Find every line in the material below with the string "agent" and state how many there are, with no other text.

» **Data**
╭──
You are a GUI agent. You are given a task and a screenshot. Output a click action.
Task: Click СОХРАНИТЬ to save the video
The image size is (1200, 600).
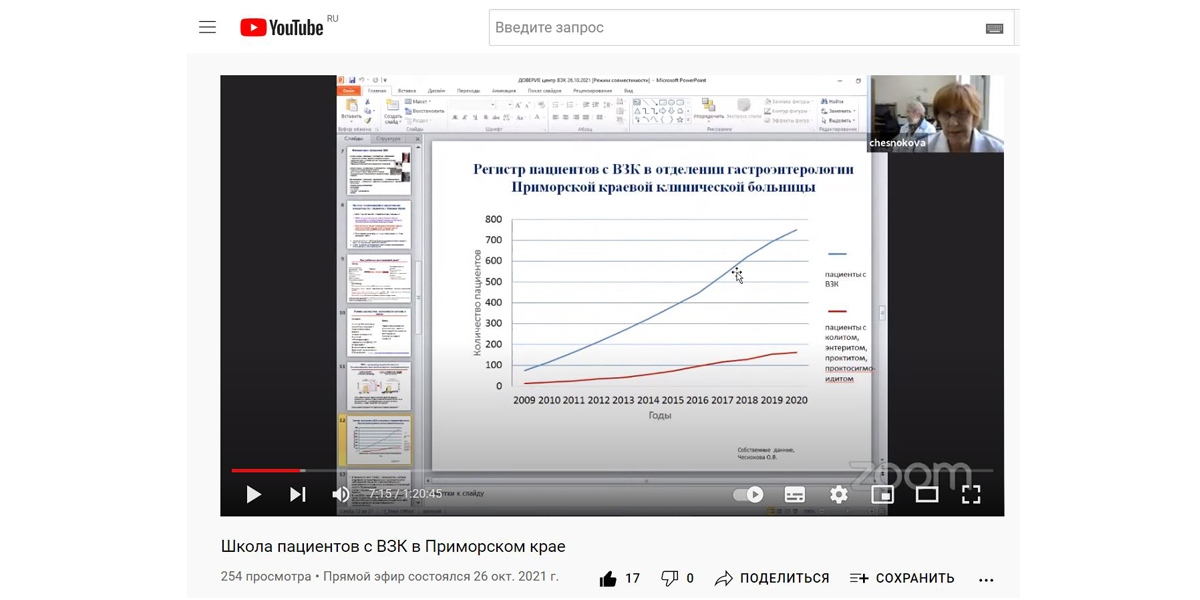[902, 578]
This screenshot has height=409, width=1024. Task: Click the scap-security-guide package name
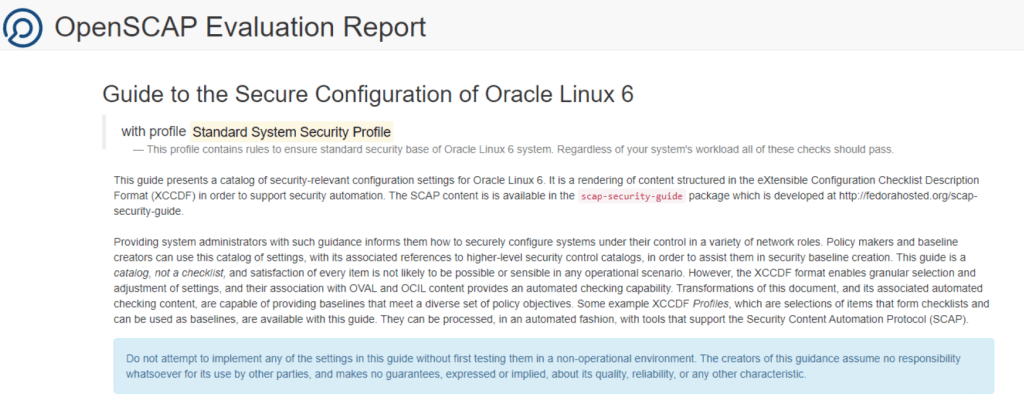632,197
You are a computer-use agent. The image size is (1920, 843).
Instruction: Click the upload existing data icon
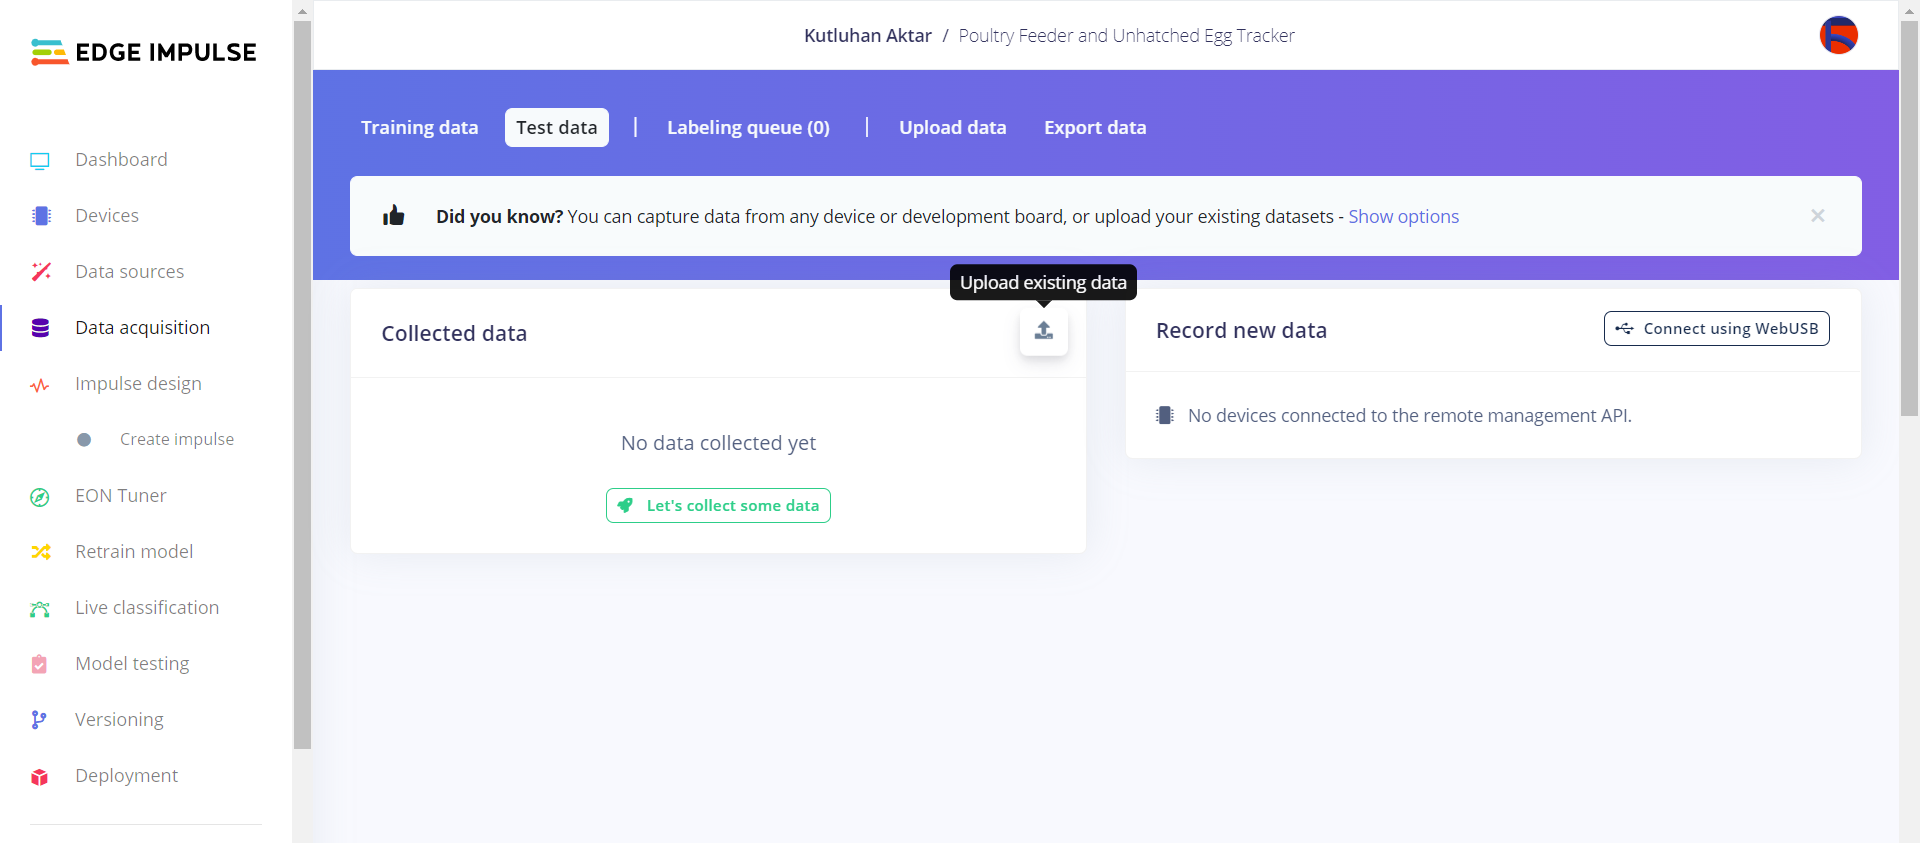(1043, 331)
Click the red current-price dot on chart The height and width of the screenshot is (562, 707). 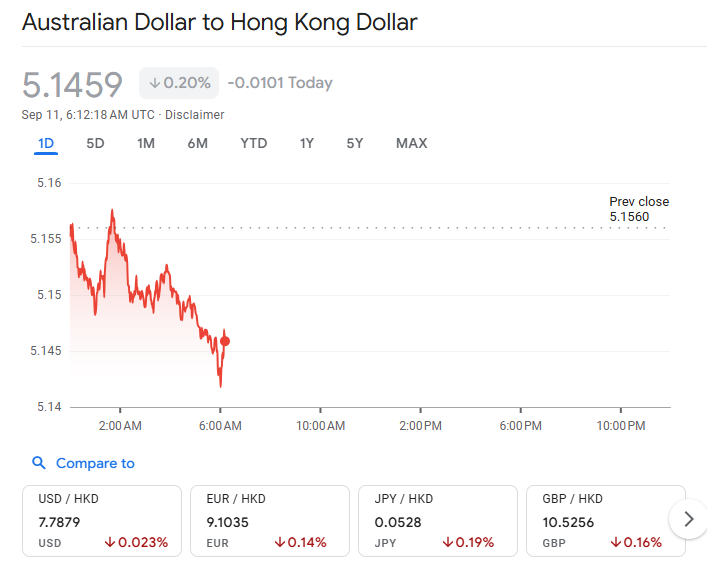225,341
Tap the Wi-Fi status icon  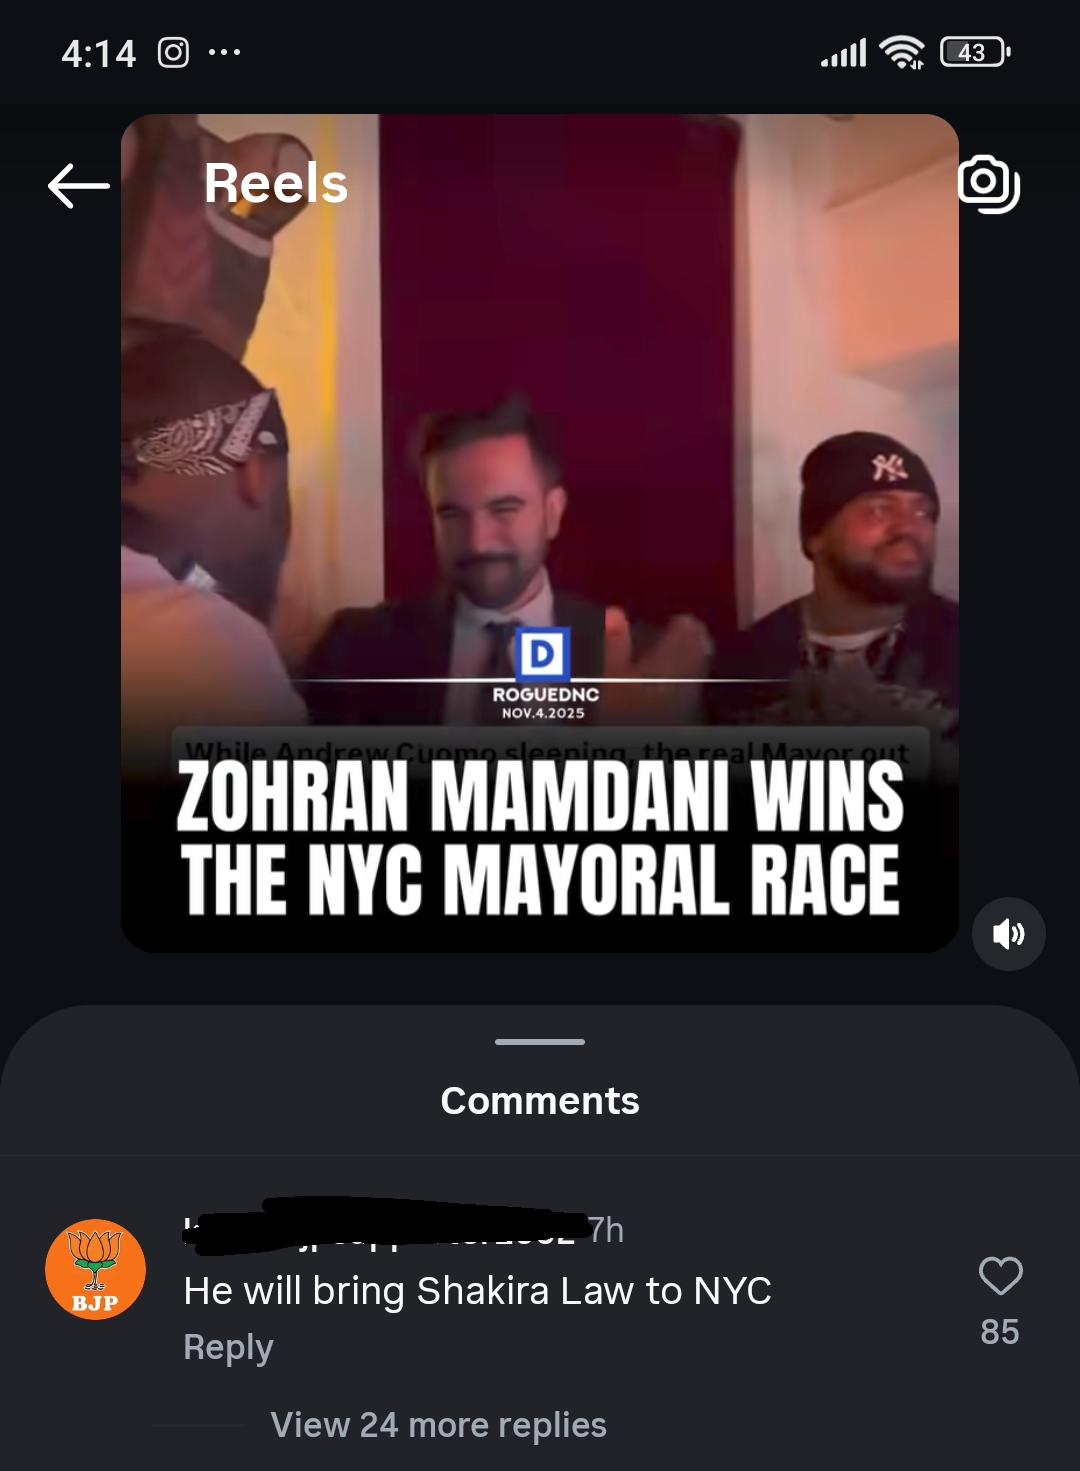[x=901, y=52]
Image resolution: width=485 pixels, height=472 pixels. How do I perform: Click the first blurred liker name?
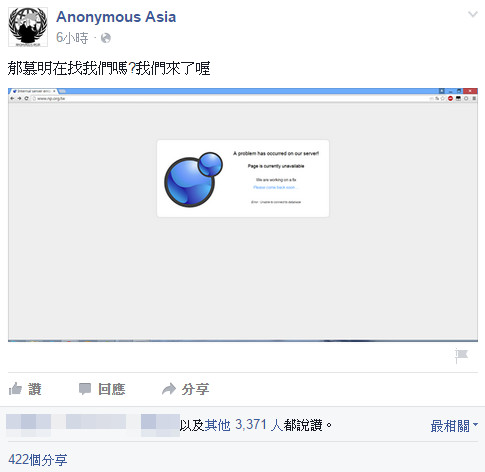(29, 425)
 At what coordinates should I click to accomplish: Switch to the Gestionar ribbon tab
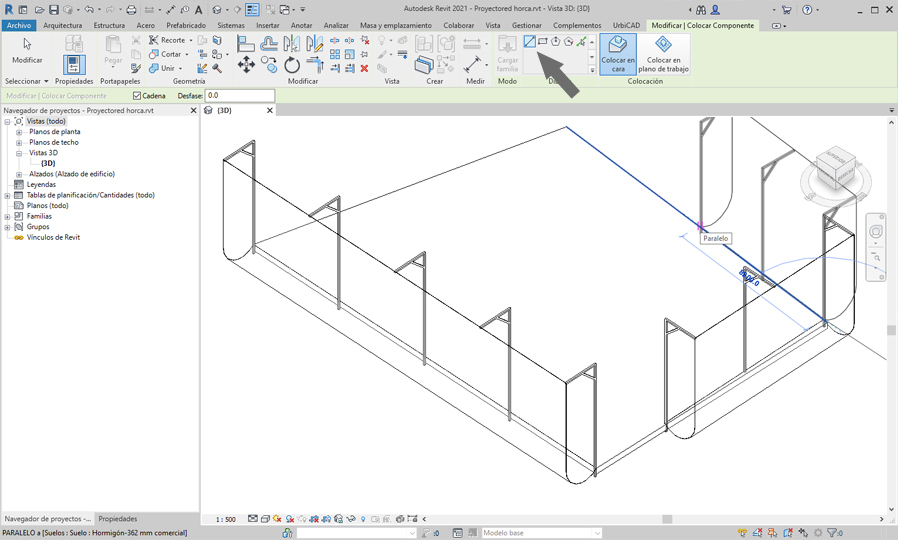tap(526, 25)
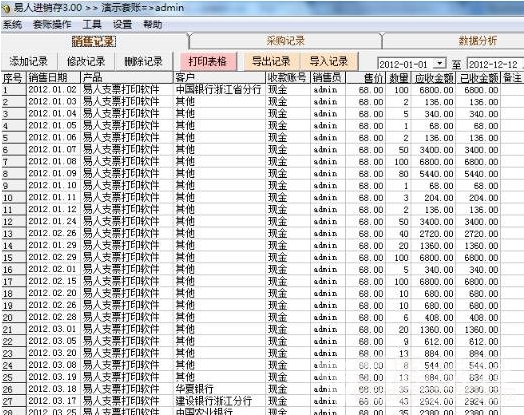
╰──
» **Your solution**
2